= What this task involves =
If an entry holds a picture, drop the picture and restate the rest word for word.

Data records:

□ □ □ □

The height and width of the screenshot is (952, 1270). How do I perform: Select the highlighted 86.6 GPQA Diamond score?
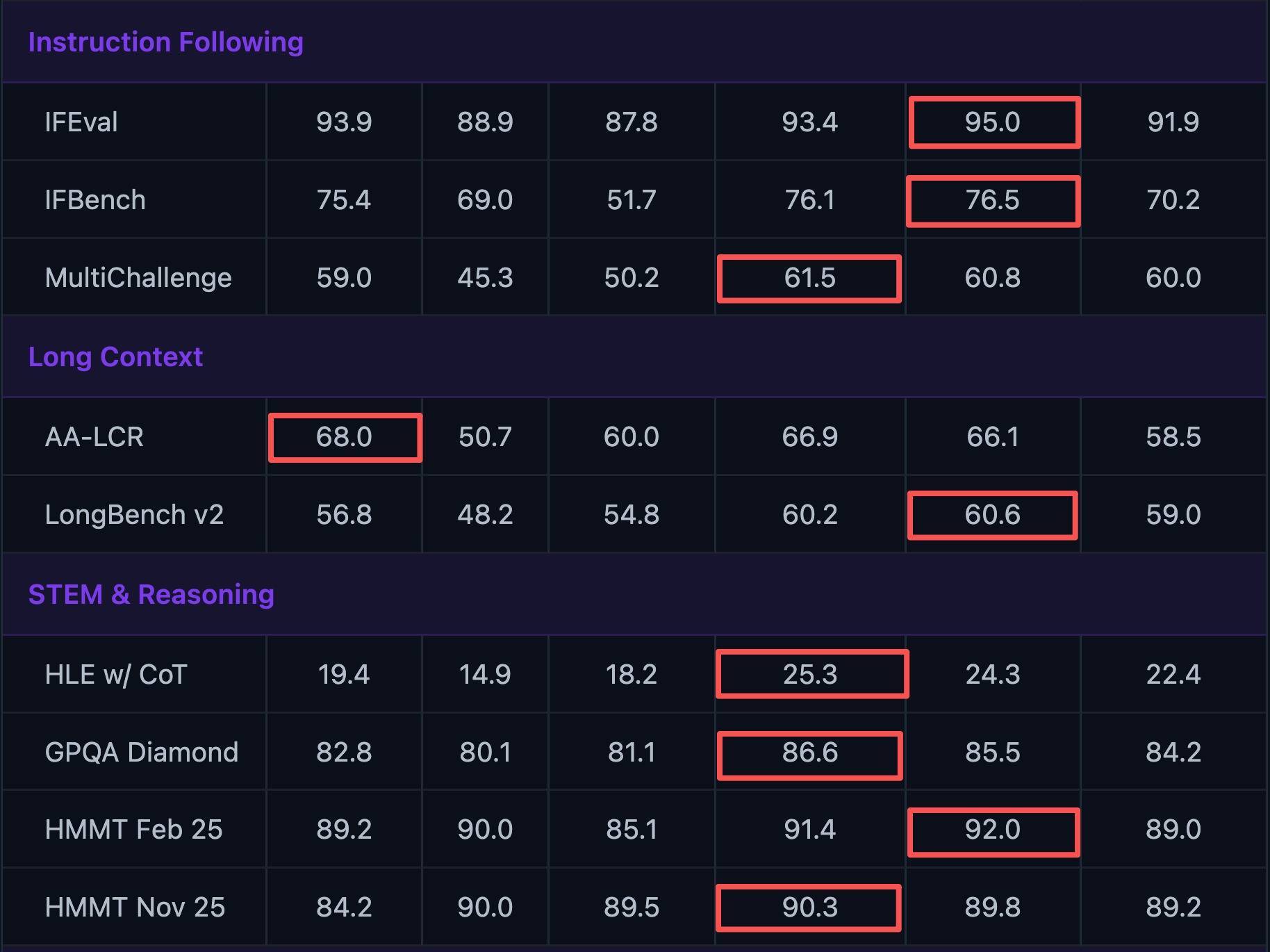810,753
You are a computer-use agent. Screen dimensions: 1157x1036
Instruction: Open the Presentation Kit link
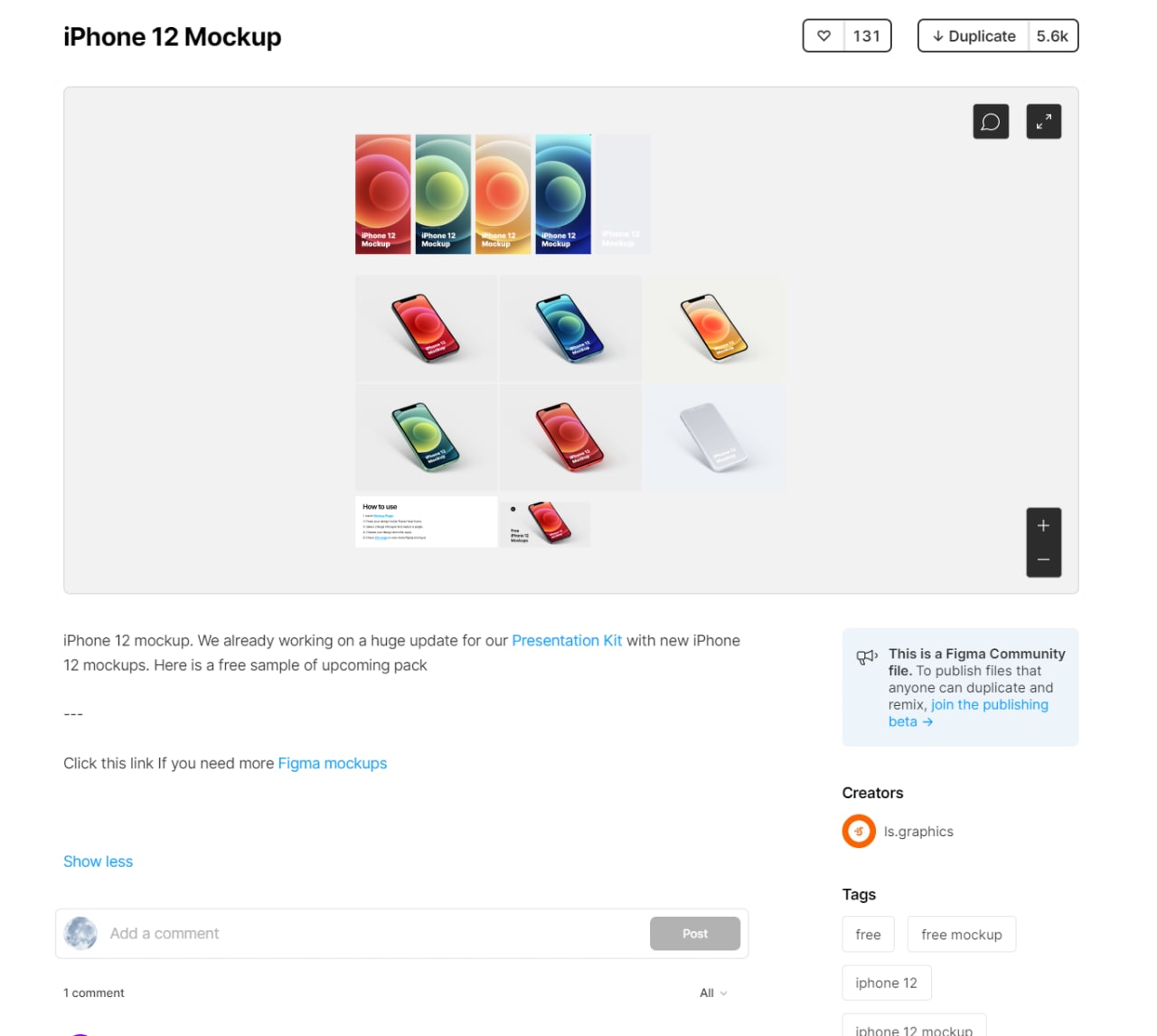coord(567,640)
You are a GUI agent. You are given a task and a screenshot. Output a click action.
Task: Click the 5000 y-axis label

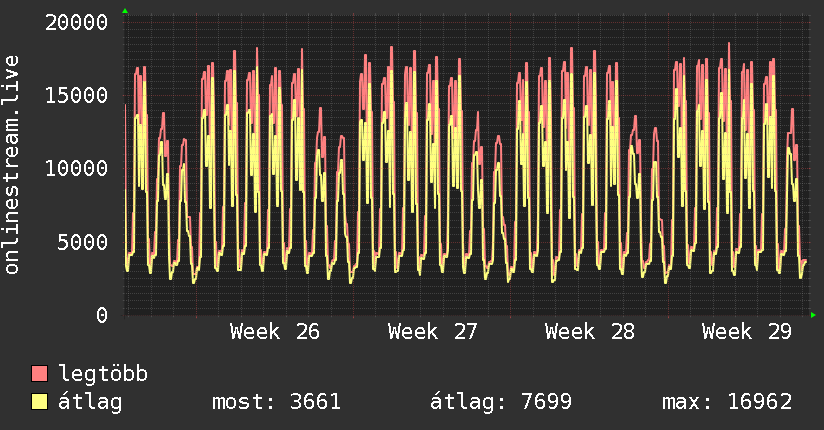tap(83, 242)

□ □ □ □

= Answer to this task =
The height and width of the screenshot is (952, 1270). How do I perform: Select the highlighted 86.6 GPQA Diamond score?
810,753
You are a computer-use agent. Screen dimensions: 1157x1036
Instruction: Open the Presentation Kit link
coord(567,640)
You are a GUI agent. You are given a task and a screenshot. Output a click action.
Task: Click the 5000 y-axis label

tap(83, 242)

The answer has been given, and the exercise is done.